+++ Text passage +++
35. The appellant is a person is a worker in the sense that he has worked for other people or firms but has done so in a self employed capacity in the sense of pursuant to a contract for services.

36. Counsel for the respondent relies primarily on the wording of Article 7(3)(b) to confine it to employed persons and the reasoning of the trial judge and judgments cited by him.

37. I have concluded that this Court requires to make a reference to the CJEU pursuant to Article 267 TFEU in order that it may decide whether or not the High Court was correct in determining that the appellant did not retain a right to reside in Ireland on the cessation of his self employed work or economic activity without the necessity of establishing that he had sufficient resources to support himself and his spouse and had comprehensive sickness insurance in respect of himself and his spouse i.e. meeting the criteria in Article 7(1)(b) or (c). The need arises for the following reasons.

38. Regulation 6 of the 2006 Regulations is intended to implement Article 7 of Directive 2004/38/EC. Regulation 6(2)(a)(i) permits a Union citizen to reside in the State for a period longer than three months if he or she “is employment or is self employed in the State”. This provision implements Article 7(1)(a). Accordingly if a person in the position of the appellant retains the status of self employed person for the purposes of Article 7(1)(a) then he must also be considered to be a self employed person for the purposes of Regulation 6(2)(a)(i) of the 2006 Regulations with a continued right to reside.
+++ Entries supplied +++
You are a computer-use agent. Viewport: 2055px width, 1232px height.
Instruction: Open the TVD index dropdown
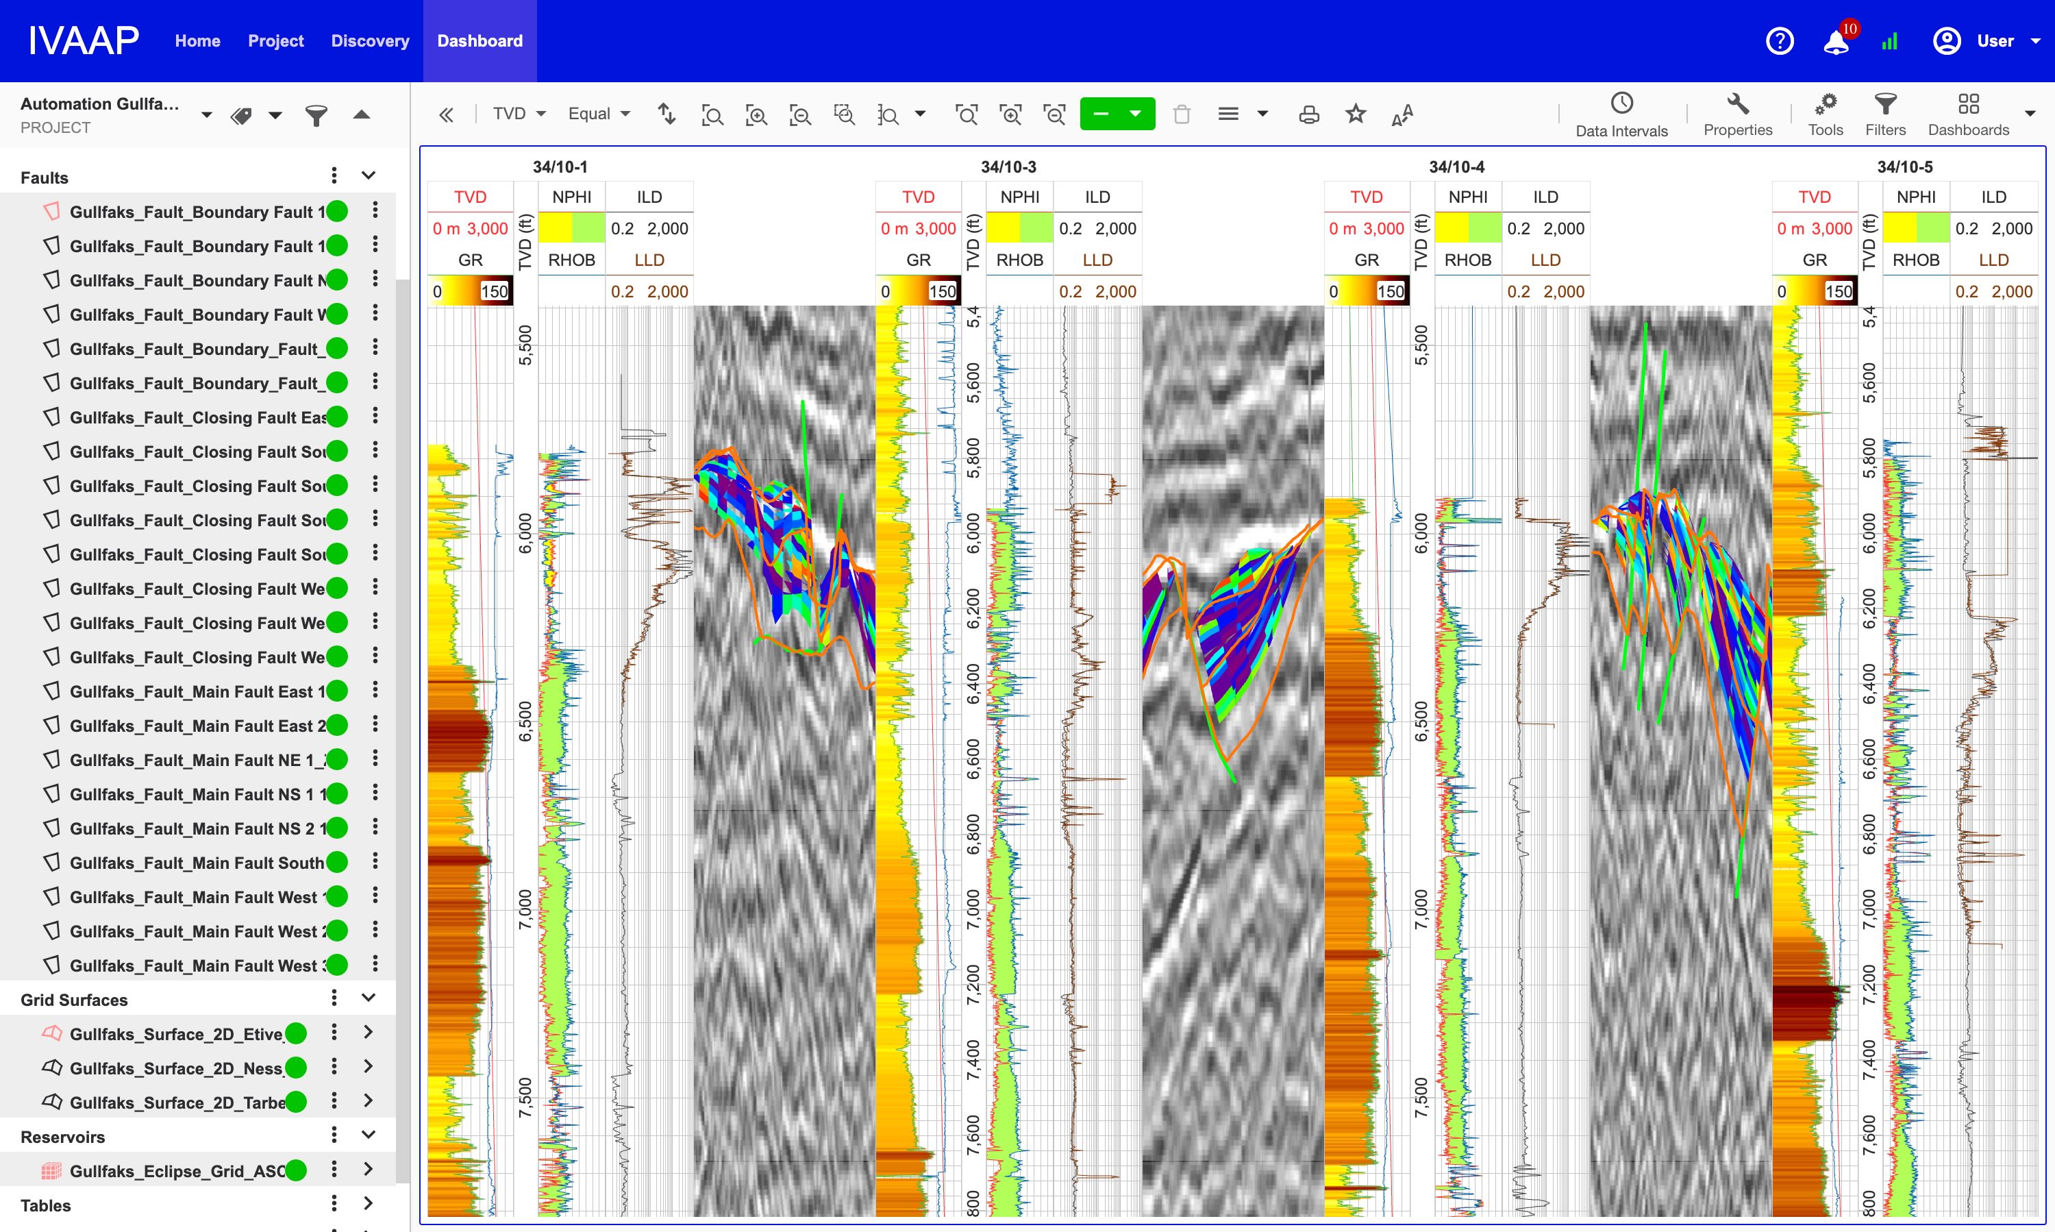click(519, 114)
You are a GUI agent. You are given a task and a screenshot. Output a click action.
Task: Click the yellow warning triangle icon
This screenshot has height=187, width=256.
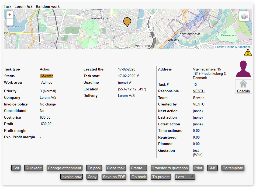tap(248, 53)
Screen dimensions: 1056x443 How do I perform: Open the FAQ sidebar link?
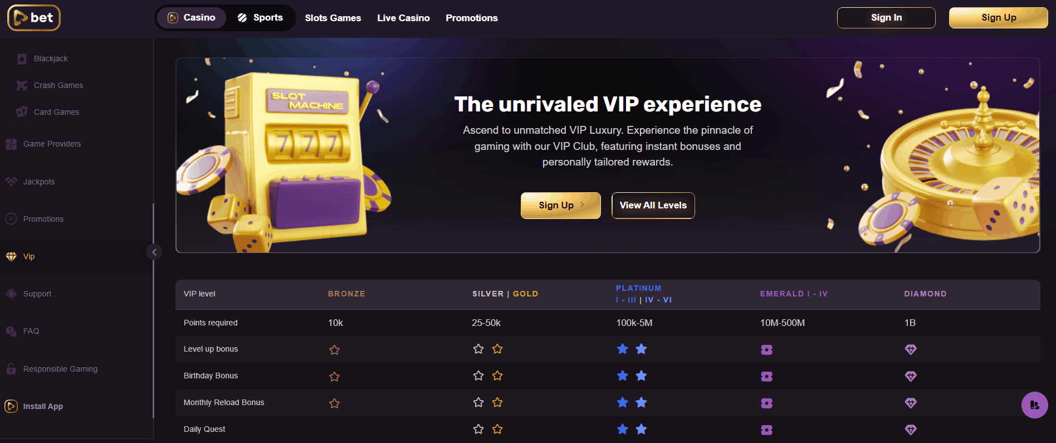coord(31,331)
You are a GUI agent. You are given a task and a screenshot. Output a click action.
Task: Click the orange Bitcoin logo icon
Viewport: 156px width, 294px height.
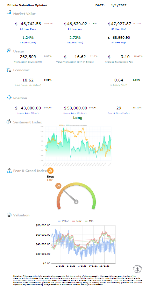[50, 171]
+++
**Challenges**
1. Which subparagraphs of Article 7 does the judgment excerpt cite? List each one.
2. Pick up the judgment excerpt on the appellant's right to reside after its final sentence and continue it.
The items bear no relation to the judgment excerpt.

**Answers for the exercise**
1. Article 7(3)(b), Article 7(1)(b), Article 7(1)(c), Article 7(1)(a)

2.
39. If this Court were to construe Regulation 6(2)(c)(ii) in accordance with the normal meaning of the phrase “after having been employed . . .” it would probably not include a person in the position of the appellant who has not worked as an employee, but rather has worked as “self employed”- a phrase which is almost a self contradictory - but more normally understood in Irish law to be a person working pursuant to a contract for services as distinct from an employee who works under a contract of service. The reasons for such a conclusion are set out by the trial judge herein and the judgment in Solvastru v. Minister for Social Protection [2011] IEHC 332.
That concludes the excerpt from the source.